Three generations have been unable to observe the onset and progress of dying at first hand
Kathryn Mannix’s paper (“What Happens When We Die?”, published today) goes to the heart of the end-of-life debate. Advances in medical science and health care have increased longevity but they have also had the effect of medicalising serious illness and dying. As Dr Mannix puts it, any condition that threatens mortality can be met with a rush to hospital to prevent death. “Death is seen, by the public and by some healthcare staff”, she writes, “as a failure of medical treatment instead of the inevitable consequence of having been alive”.
As a result, though most people say they would wish to die at home, dying often takes place in hospital and we have as a society become less familiar with witnessing dying and understanding its characteristics. “Three generations of Britons”, writes Dr Mannix, “have been prevented from observing the onset and progress of dying at first hand”. What is unfamiliar all too easily becomes frightening. As Dr Mannix puts it, “Now that so few people have witnessed dying, they have neither familiarity with the process nor any measure of whether it is proceeding comfortably and predictably. Deaths on film and television become the public’s references. Normal dying is rarely portrayed, so the inexperienced viewer assumes that dying in torment is usual. The majority of the bereaved, who have witnessed gentle, normal dying, are not moved to tell the world of their reassuring experience, and so the balance is never redressed. Even when death would be welcomed, fear of dying badly whilst enduring physical and emotional distress may haunt the ill and the aged”.
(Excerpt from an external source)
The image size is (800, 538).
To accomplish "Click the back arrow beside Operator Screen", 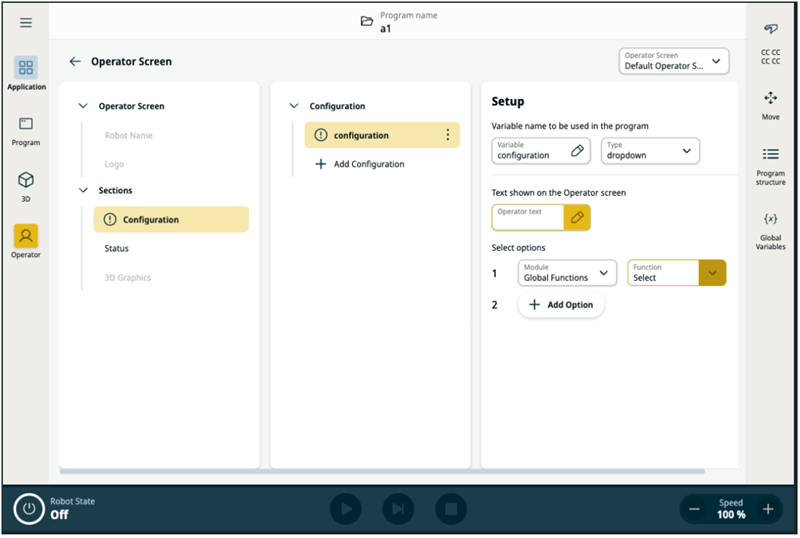I will tap(75, 61).
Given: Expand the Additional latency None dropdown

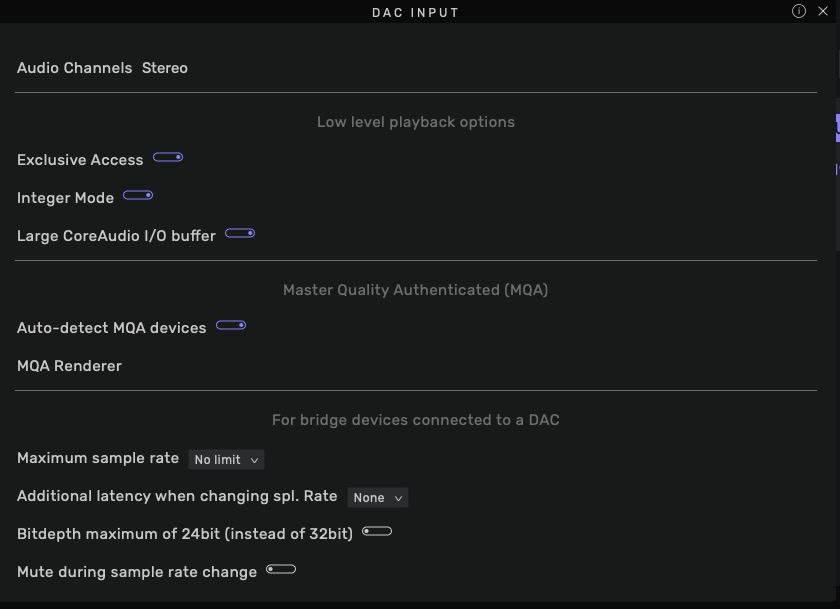Looking at the screenshot, I should coord(378,498).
Such misperceptions of death and dying lie at the heart of the end-of-life debate. “We cannot prevent sadness at the death of a loved one”, writes Dr Mannix, “but we can challenge the conspiracy of silence that leaves many of us to live misinformed and unnecessarily fearful”. Britain has recently been ranked in first place among 80 nations for the quality of its end-of-life care. What is needed is that this excellence of care is cascaded from hospices and specialist palliative care teams into community medicine and nursing, that it is accessible seven days a week and that a joined-up approach is adopted to medical and social care. That is what Baroness Finlay’s Access to Palliative Care Bill is all about: we should give it our support.